The IMSD Program in Brown University's Division of Biology and Medicine will significantly increase the number of underrepresented (UR) PhD students trained for careers in biomedical and public health research. This IMSD Program is projected to increase its UR student population in the Division's 10 doctoral programs to 25%. The IMSD grant will fund 10-12 doctoral students per year for an average of one year. First-year students will be appointed via a selective process and provided with the necessary support, advising, mentoring, and development tools to overcome deficiencies in academic preparation or other disadvantages en route to earning their PhDs. The PIs will oversee ongoing and detailed evaluation with internal and external advisory board oversight to permit assessment of progress toward goals, the ability to adjust strategy as needed, and provide incentives for advancing a culture of diversity within PhD training.
The specific aims are: 1) Enhance and Expand Strategic Partnerships with institutions that serve or train large numbers of UR students. In addition advancing our current partner relationships and developing new partnerships, we will improve on our long-standing relationship with the Brown-Tougaloo Program, and advance relationships with professional organizations serving the academic interests of UR students. 2) Implement a Multi-Faceted, Personalized Educational Program for IMSD Trainees that provides a continuous-to-degree advising and support structure empowering students to develop their full potential. The Program core is a "menu" of skill-based not-for-credit training modules designed for IMSD Trainees but open to all graduate students.
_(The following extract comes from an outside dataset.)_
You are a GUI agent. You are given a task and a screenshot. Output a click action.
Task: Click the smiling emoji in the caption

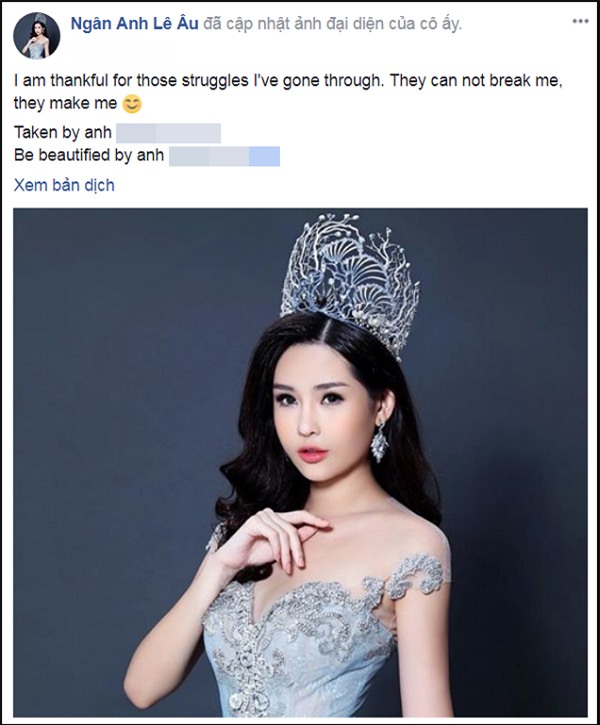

Other components include seminars, advisory meetings, IMSD Trainee-faculty functions, a Peer Mentor network, student-faculty compacts, an interactive Program Web site, and an Annual retreat with External and Internal Advisors provide integration and continuity within the Program. All IMSD faculty trainers have federal funding and a record of successfully mentoring UR trainees. 3) Improve Divisional Diversity Practices in PhD Training by raising awareness of the benefits faculty mentors and their research programs derive from investments in this area and by providing an institutional structure that sets expectations for diversity and rewards achievement. As faculty beyond our group of IMSD mentor and advisor faculty observe the successes of this group and seek out IMSD Scholars for their own labs, they will receive incentives. The eventual outcomes of this aim will be measured by increases the in the number of a) UR students overall, b) individual doctoral programs with a critical mass of UR students and c) faculty labs with UR students doing thesis research. The IMSD's relationship with the Dean's office provides co- leadership and accountability to effect positive change and advance the institutional culture.
The Brown IMSD program will train pre-doctoral scholars who upon completion will join the US scientific/biomedical workforce, contributing to the advancement of human health.